Y allí, mientras cuidaba a mis acérrimos seguidores, mientras gestionaba mi próximo ataque y mientras sonreía, mascullaba, gritaba o ritmoteaba pasaban las horas casi sin darme cuenta. Pasaba la gente a mi alrededor y yo casi la ignoraba. Me daba igual, mi pie seguía con ritmo acompasado y mi cabeza sólo hacía que moverse en tanto golpeaba los botones. En una de mis pocas miradas de reojo atisbe ver a alguien mirándome sorprendido o incluso absorto en mi partida. Me daba igual, había alcanzado mi propio Nirvana. Y entonces, en ese momento clímax, decidí romper con todo y terminé con la experiencia. No por aburrida, no por dejar de ser interesante, sin embargo, decidí poner fin a Patapon.

Repito, los videojuegos tienen mucho de emocional, existe un videojuego para cualquier momento de nuestras vidas. En mi caso, en este particular, mis pequeños guerreros me ayudaron a superar las horas y horas, atrapados en un box de hospital mientras mi mujer estaba siendo monitorizada. Seguramente, el día que compré Patapon y decidí dejarlo en la lista de pendientes de mi estantería, no fui consciente de lo que significaría en mi vida. Lo cierto, es que dejé de jugar a Patapon en el momento justo. La experiencia me ayudó a vencer el tedio de las horas muertas en el box de aquel hospital. El videojuego tiene esa capacidad vincularse con los sentimientos del usuario.

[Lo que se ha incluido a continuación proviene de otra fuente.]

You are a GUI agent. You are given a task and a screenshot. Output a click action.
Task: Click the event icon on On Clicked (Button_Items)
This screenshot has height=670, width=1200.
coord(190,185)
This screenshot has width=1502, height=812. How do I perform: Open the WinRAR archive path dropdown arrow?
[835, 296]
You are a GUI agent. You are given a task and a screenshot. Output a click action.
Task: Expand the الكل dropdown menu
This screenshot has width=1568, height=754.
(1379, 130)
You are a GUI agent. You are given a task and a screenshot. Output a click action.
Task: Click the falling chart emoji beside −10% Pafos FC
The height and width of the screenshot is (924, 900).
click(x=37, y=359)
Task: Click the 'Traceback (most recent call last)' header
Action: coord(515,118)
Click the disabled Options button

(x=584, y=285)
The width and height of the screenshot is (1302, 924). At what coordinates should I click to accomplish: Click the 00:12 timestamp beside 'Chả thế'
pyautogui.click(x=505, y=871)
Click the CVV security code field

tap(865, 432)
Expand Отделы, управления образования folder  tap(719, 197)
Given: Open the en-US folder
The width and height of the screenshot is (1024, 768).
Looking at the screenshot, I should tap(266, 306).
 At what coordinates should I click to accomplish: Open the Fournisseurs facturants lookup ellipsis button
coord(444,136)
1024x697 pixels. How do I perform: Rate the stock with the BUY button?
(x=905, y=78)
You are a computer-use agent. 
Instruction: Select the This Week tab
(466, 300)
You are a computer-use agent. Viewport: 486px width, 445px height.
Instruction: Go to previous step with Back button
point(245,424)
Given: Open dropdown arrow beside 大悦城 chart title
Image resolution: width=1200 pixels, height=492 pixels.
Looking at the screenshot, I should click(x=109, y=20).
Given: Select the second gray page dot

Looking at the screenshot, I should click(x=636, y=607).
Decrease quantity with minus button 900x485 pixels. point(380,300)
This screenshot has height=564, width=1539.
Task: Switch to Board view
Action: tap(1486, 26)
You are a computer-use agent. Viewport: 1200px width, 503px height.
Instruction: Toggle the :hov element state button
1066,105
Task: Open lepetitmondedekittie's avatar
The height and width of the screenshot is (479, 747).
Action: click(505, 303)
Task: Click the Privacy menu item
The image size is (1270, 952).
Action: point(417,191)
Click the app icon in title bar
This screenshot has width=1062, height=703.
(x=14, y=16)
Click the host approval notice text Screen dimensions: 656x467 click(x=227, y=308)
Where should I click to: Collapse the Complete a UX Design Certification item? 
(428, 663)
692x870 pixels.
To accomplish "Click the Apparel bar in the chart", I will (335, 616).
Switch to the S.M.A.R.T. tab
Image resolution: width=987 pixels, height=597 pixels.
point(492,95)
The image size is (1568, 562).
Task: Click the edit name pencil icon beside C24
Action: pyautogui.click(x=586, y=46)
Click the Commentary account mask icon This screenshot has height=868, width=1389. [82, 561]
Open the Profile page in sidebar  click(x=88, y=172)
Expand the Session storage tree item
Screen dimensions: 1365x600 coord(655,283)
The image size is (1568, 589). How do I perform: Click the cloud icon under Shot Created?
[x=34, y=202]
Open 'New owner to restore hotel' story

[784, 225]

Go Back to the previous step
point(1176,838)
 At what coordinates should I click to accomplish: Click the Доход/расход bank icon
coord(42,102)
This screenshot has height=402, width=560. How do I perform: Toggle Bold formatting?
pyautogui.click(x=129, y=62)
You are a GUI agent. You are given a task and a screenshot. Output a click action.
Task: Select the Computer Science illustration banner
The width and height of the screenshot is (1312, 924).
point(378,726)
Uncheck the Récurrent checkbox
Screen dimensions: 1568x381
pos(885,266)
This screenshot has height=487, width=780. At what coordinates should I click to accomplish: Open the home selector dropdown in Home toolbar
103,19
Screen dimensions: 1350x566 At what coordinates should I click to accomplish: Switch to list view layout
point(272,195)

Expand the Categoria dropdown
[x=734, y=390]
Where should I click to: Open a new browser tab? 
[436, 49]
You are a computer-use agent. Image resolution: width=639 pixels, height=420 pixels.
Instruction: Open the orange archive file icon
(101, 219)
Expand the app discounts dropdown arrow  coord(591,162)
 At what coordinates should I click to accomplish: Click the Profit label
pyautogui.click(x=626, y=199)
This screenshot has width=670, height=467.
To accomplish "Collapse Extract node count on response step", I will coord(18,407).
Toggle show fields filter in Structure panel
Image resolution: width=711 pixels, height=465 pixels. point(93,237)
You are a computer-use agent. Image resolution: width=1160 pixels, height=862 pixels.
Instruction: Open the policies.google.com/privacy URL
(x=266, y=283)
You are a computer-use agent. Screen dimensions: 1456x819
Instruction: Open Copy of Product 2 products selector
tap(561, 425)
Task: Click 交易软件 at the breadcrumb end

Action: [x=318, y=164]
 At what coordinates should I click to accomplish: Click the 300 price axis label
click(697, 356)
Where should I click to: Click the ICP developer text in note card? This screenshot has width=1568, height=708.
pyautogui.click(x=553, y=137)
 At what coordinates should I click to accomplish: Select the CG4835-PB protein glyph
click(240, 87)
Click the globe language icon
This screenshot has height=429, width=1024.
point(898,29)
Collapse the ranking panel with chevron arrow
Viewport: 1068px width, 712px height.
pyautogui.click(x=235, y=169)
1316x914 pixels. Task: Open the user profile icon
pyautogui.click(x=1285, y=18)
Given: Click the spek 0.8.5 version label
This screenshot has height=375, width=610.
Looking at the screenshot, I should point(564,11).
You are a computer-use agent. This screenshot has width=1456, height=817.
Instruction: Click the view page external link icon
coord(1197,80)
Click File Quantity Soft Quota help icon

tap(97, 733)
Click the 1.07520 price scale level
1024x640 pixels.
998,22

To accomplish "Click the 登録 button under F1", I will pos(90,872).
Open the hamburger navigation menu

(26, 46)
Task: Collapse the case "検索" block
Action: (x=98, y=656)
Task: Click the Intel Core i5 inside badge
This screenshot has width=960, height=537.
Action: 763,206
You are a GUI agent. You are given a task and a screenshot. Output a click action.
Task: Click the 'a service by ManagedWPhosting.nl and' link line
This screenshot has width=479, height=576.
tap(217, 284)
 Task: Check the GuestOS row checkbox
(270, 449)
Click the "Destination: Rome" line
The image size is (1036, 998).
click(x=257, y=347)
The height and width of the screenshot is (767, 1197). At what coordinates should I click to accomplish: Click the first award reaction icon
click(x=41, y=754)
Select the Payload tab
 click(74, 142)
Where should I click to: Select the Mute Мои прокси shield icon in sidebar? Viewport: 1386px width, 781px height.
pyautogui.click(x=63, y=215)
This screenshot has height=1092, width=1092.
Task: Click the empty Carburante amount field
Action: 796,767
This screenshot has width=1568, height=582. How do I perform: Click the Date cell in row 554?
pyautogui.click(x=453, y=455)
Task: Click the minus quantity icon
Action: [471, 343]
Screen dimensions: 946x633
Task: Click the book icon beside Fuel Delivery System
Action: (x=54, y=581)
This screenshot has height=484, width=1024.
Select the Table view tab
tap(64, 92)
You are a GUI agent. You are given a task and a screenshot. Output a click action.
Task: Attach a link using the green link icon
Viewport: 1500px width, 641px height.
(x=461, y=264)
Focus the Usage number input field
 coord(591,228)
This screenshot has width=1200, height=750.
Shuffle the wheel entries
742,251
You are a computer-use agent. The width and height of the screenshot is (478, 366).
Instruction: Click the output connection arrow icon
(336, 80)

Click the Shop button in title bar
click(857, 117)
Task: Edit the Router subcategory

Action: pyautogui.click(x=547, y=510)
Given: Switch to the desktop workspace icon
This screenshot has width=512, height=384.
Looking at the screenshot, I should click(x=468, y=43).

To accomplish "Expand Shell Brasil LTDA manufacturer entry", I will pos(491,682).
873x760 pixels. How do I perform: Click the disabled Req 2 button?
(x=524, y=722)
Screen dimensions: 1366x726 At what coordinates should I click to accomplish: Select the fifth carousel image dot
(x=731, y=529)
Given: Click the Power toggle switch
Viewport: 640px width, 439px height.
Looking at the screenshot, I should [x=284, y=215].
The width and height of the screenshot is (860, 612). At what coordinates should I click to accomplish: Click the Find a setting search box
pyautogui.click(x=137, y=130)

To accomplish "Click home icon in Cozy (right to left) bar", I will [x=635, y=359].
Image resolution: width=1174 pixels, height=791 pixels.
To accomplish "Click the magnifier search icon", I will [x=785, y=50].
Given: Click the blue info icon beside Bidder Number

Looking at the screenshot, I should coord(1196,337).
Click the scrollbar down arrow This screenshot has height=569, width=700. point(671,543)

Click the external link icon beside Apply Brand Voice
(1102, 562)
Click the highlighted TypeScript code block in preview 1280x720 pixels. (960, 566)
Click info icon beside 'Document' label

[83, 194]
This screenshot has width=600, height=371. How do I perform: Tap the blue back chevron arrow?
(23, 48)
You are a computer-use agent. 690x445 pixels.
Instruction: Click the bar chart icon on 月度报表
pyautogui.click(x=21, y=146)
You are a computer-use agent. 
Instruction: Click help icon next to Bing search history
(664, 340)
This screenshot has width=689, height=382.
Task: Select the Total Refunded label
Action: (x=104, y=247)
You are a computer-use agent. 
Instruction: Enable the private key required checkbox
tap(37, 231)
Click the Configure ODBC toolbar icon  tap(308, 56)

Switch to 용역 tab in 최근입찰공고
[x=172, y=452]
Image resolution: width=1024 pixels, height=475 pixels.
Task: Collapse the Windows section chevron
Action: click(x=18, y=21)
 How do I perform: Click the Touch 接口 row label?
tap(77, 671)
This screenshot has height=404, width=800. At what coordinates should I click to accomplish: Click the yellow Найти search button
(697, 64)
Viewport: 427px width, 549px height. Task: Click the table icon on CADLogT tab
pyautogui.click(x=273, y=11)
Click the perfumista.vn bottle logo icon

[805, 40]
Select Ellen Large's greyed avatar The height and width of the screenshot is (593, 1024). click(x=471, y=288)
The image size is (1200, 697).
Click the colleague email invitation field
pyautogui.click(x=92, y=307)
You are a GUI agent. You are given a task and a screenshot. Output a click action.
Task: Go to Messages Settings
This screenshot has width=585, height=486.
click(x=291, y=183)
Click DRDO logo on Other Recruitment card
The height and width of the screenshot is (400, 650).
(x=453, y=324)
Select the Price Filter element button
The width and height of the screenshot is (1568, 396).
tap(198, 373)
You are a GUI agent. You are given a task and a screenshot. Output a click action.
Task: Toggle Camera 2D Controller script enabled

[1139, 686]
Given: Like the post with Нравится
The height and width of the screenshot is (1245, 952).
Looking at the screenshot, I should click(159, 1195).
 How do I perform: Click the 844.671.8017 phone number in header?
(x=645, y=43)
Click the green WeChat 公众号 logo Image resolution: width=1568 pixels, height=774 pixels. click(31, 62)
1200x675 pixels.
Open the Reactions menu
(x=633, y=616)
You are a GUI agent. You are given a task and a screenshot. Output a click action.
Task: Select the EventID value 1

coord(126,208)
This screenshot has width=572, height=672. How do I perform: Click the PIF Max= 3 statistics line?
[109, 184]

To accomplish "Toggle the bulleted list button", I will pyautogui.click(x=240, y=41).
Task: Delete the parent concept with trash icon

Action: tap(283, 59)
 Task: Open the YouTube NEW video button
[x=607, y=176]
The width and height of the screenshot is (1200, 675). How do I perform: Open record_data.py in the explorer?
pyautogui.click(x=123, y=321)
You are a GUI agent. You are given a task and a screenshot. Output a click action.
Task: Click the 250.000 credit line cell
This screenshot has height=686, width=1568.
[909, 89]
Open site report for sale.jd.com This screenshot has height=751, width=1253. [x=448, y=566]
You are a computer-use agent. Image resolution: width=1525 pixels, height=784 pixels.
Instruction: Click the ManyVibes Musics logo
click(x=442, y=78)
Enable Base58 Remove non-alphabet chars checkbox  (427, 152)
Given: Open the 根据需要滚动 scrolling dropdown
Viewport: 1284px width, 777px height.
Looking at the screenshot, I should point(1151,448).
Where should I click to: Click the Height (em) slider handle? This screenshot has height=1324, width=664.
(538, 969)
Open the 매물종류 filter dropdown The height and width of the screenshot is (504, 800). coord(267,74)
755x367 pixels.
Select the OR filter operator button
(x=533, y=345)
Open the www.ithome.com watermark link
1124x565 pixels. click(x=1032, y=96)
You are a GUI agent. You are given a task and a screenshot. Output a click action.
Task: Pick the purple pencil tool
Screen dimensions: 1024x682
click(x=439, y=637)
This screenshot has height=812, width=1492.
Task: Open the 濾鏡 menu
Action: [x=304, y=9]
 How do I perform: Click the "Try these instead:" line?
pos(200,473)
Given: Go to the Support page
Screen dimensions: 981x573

Se queda guardado en nuestra memoria y se recupera de forma instantánea a la mínima referencia.

El videojuego, como la música, como las películas, sabe hacerlo. Trasportan al usuario al momento preciso de ese recuerdo grabado en un momento entrañable y único de nuestra historia. Dejé de jugar a Patapon, apagué la consola, la guardé y pocas horas después – y tras una exitosa cesárea – cambié a mis pequeños seguidores por mi primera hija. ¡Fever!